By Daniel Schemer, November 2010
With Sustainability being made an official academic unit at UMass Dartmouth earlier this year, student and faculty interest has expanded and measures have succeeded in refining course offerings and programs offered, such as the minor and undergraduate certificate. Well, new programs are on the horizon; in the very near future, the Sustainability Studies Department will be offering a Master’s of Science in Sustainable Development and Graduate Certificate.
“We’ve been very fortunate to have student interest even before the programs exist. If you have the programs and no one wants to sign up, it kind of defeats the purpose,” said Kaisa Hollaway Cripps, Special Project Analyst for the Office of Campus and Community Sustainability, who’s been involved with much of the research, evaluation, and the drafting of proposals associated with their creation.
Both the Graduate Certificate and Master’s programs will be fully online, administered through Professional and Continuing Education, and have faculty from every College at UMass Dartmouth represented. “Sustainable development is an international issue, so having them online opens them up to the rest of the globe. It will allow us to foster conversations and perspectives from every continent.”
The Graduate Certificate (GC), consisting of 12 credits, is considered a stepping stone for the Master’s program and will provide an overview of sustainable development. The Master’s of Science in Sustainable Development (MS-SD), consisting of 36 credits, will have a core curriculum crossed with an interdisciplinary collection of electives and tracks. “Sustainable development as a field is still a developing paradigm because it is interdisciplinary. Something we had to do was to reinvent the wheel,” said Mrs. Cripps. Students will begin with the foundations, principles and research methods for Sustainable Development, and then splinter off to pursue their individual tracks, such as Engineering, Policy Studies, Business Management, and other fields. Other requirements include service-learning projects, independent thesis research, and capstones where students work in groups to accomplish a final trans-disciplinary project.

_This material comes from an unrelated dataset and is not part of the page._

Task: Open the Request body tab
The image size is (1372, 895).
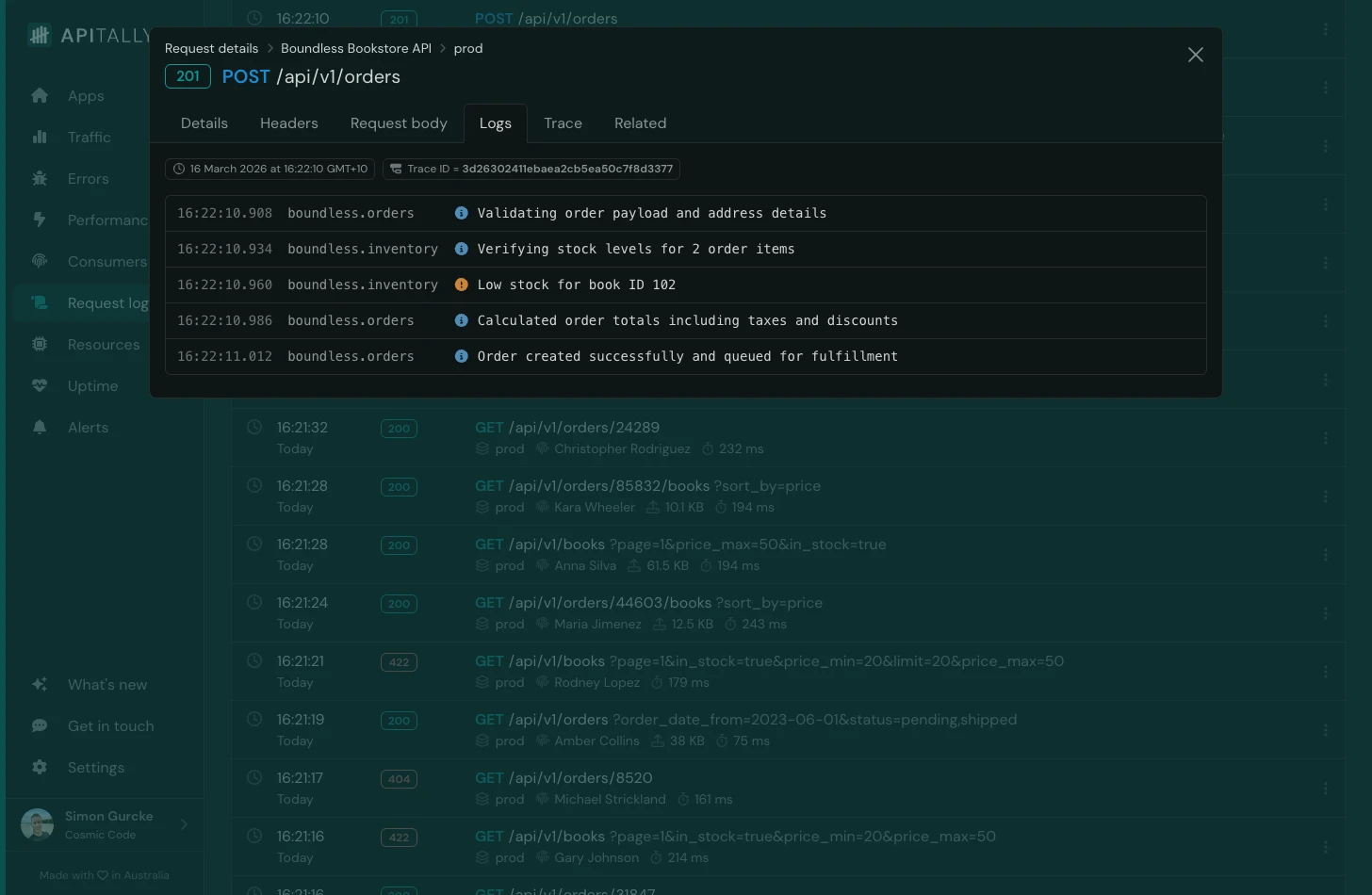Action: [x=399, y=122]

The process of creation has been ongoing for the last 2 years. This has entailed bringing together faculty, engaging student interest, course development, rigorous faculty and academic reviewing committees, lots of paperwork, and drafting proposals. In addition, Sustainable Development programs from other universities were evaluated to determine what is feasible for this university and in what format (online, in class, or blended) it should be presented. “Everything must fit with the University’s goals as a whole, as well as with the Sustainability Studies Department’s Strategic Plan.”

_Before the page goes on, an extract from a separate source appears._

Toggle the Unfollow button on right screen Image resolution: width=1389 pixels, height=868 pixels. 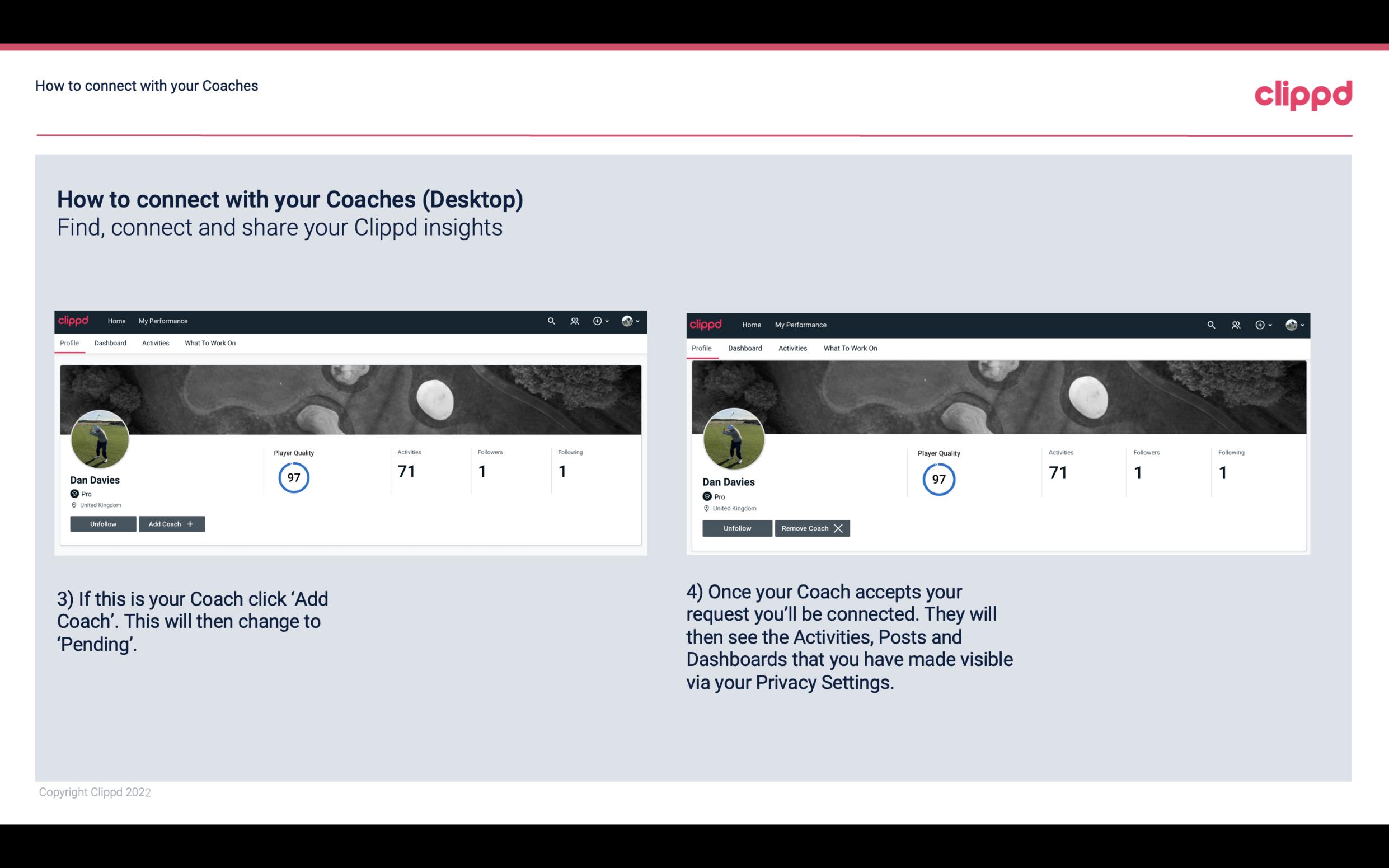click(737, 528)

Like the Minor and Undergraduate Certificate, the GC and Master’s program aren’t geared towards any specific majors. “Sustainability is multidisciplinary, so it is not excluded to specific fields. It is for people who want to use sustainability as a catalyst for their own careers.” The Minor and/or Undergraduate program aren’t requirements for enrollment in the MS-SD or GC, but they are good places to start since the curriculum will be more advanced.
Pending final approval from all necessary sources, the Sustainability Studies Department hopes to have the Graduate Certificate program ready for the spring semester; the Master’s will hopefully begin next fall. All details will be posted on Sustainability’s website, www.umassd.edu/sustainability, once everything is finalized. For more information, email email@example.com.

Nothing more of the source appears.